The data used for this study was based on the Framingham Heart Study, which began in 1948 to identify risk factors for heart disease. 1,039 participants from Framingham’s Offspring Cohort were followed for up to 11 years to compare cardiac index to the development of dementia.
“Heart function could prove to be a major risk factor for dementia and Alzheimer’s disease,” said Angela Jefferson, Ph.D., director of the Vanderbilt Memory & Alzheimer’s Center, and principal investigator of the study. “A very encouraging aspect of our findings is that heart health is a modifiable risk. You may not be able to change your genetics or family history, but you can engage in a heart healthy lifestyle through diet and exercise at any point in your lifetime.”
During the study 32 participants developed dementia, including 26 cases of Alzheimer’s disease. Compared to normal cardiac index, individuals with clinically low cardiac index had a higher relative risk of dementia.
“Cardiac index is a measure of heart health. It reflects cardiac output or the amount of blood that leaves the heart and is pumped through the body taking into consideration a person’s body size. A low cardiac index value means there is less blood leaving the heart,” Jefferson said.

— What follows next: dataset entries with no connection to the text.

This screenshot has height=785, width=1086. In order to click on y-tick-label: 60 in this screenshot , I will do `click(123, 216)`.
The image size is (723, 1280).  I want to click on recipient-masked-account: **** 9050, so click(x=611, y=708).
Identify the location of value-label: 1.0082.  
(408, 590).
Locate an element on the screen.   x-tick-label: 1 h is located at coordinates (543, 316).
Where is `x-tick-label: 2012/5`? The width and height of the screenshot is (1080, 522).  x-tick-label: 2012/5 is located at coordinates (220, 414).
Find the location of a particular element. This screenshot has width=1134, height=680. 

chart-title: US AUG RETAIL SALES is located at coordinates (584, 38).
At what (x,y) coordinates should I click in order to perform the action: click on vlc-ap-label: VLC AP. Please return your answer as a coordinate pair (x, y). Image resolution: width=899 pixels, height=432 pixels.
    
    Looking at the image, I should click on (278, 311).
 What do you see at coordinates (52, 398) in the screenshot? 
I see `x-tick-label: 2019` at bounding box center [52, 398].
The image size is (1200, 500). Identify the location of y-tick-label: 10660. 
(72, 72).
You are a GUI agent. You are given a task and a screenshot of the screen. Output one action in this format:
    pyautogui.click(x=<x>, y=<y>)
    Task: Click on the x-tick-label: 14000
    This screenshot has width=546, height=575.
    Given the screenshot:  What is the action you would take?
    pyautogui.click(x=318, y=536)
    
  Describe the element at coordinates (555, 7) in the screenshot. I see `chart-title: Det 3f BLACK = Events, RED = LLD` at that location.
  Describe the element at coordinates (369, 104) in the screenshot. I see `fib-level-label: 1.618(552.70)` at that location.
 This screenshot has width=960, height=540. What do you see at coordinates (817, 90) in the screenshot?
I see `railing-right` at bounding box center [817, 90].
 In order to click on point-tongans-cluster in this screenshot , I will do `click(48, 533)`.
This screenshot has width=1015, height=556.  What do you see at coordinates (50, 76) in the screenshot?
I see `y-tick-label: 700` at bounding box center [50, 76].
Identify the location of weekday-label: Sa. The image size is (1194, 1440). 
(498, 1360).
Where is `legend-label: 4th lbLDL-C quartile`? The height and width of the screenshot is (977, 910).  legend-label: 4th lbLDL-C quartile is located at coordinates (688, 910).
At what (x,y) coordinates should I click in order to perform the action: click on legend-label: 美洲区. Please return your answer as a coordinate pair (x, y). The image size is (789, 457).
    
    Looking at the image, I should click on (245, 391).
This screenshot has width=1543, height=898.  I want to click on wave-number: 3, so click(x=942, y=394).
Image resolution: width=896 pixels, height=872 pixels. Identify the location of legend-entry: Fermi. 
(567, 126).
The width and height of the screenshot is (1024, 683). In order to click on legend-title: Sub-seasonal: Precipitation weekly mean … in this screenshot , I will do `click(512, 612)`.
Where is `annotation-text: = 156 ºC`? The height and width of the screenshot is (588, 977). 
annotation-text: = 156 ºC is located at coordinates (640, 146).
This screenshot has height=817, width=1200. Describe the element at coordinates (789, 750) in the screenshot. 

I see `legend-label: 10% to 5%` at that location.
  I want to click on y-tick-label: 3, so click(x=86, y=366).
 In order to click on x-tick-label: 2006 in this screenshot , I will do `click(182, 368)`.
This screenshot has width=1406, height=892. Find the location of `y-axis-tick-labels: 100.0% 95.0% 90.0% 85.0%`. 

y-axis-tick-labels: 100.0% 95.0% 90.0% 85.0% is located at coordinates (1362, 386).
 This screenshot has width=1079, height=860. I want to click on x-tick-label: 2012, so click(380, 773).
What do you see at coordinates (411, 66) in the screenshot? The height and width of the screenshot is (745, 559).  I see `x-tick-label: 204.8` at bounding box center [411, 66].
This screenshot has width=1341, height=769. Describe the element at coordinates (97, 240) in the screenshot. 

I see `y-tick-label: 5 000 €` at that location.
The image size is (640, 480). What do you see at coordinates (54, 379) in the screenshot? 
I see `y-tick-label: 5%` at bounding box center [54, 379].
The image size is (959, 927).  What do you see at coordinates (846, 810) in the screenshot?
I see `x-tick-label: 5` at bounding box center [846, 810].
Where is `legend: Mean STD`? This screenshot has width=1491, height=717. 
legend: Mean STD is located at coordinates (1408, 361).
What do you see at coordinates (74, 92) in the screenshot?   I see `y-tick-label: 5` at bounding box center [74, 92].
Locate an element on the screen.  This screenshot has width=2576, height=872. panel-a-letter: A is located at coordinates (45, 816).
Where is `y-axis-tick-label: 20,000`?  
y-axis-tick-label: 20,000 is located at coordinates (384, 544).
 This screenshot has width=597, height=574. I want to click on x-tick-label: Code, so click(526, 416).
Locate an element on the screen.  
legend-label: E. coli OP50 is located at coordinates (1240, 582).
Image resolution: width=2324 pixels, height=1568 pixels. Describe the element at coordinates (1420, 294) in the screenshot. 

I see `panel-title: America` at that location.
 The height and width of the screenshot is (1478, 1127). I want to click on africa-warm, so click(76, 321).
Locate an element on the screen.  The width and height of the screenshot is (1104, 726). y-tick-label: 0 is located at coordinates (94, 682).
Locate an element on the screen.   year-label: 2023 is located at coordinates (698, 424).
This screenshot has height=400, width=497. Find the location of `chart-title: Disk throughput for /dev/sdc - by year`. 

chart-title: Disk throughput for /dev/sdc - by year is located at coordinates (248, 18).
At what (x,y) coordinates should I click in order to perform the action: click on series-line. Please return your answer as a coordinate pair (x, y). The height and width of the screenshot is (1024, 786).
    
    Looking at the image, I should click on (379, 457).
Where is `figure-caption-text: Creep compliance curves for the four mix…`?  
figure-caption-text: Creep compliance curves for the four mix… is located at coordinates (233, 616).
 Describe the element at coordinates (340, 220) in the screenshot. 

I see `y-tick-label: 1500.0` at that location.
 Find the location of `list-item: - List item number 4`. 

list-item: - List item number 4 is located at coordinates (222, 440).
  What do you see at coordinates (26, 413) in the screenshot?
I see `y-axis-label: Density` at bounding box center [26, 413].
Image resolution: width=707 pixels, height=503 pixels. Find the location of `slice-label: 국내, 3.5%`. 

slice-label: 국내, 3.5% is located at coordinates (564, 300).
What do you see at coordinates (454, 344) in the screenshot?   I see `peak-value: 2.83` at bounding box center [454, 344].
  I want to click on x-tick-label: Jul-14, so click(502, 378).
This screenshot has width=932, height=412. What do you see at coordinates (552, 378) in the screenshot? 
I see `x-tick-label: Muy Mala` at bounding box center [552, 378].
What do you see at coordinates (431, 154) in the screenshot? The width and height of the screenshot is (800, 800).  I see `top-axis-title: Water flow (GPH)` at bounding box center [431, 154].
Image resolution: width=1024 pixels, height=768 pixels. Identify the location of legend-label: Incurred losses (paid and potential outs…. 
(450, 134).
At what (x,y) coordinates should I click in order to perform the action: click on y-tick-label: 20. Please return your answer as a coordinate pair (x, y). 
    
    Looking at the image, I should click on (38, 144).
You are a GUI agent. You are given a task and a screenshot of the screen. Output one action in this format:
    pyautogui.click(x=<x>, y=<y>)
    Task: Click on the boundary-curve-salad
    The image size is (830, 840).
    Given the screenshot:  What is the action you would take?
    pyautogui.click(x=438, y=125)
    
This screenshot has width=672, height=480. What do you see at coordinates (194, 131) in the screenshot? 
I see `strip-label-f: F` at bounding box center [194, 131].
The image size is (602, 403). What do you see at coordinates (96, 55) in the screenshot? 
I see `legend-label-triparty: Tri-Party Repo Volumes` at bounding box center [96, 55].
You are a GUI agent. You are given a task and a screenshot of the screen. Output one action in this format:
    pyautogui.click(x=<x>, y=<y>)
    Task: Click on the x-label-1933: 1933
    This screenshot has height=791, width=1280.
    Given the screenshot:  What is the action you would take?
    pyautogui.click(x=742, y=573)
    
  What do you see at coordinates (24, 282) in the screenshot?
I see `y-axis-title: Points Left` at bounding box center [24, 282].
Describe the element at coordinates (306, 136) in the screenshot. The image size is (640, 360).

“We thought heart disease might be driving the increased risk of dementia and Alzheimer’s disease. When we excluded participants with heart disease and other heart conditions, we were surprised that the risk of dementia and Alzheimer’s disease got even worse,” Jefferson said.
“For the average adult, the brain accounts for 2 percent of overall body weight but receives as much as 15 percent of blood leaving the heart. If there are changes in the heart’s ability to pump blood, the brain is resilient and does a great job at regulating blood flow to maintain a consistent level to support brain tissue and activity. But as we age, our vessels tend to be less healthy. They become less adaptable to blood flow changes, and those changes may affect brain health and function,” she said.
“The risk we found between lower cardiac index and the development of dementia may reflect a subtle but protracted process that occurs over decades –essentially a lifetime burden of subtle reductions in oxygen and nutrient delivery to the brain. That possibility is concerning given the observation that one in three participants in our study met the medical definition for low cardiac index.”
Low cardiac index is associated with incident dementia and Alzheimer’s disease: the Framingham Heart Study, Angela L. Jefferson, et al., Circulation, doi:10.1161/CIRCULATIONAHA.114.012438, published online 19 February 2015, abstract.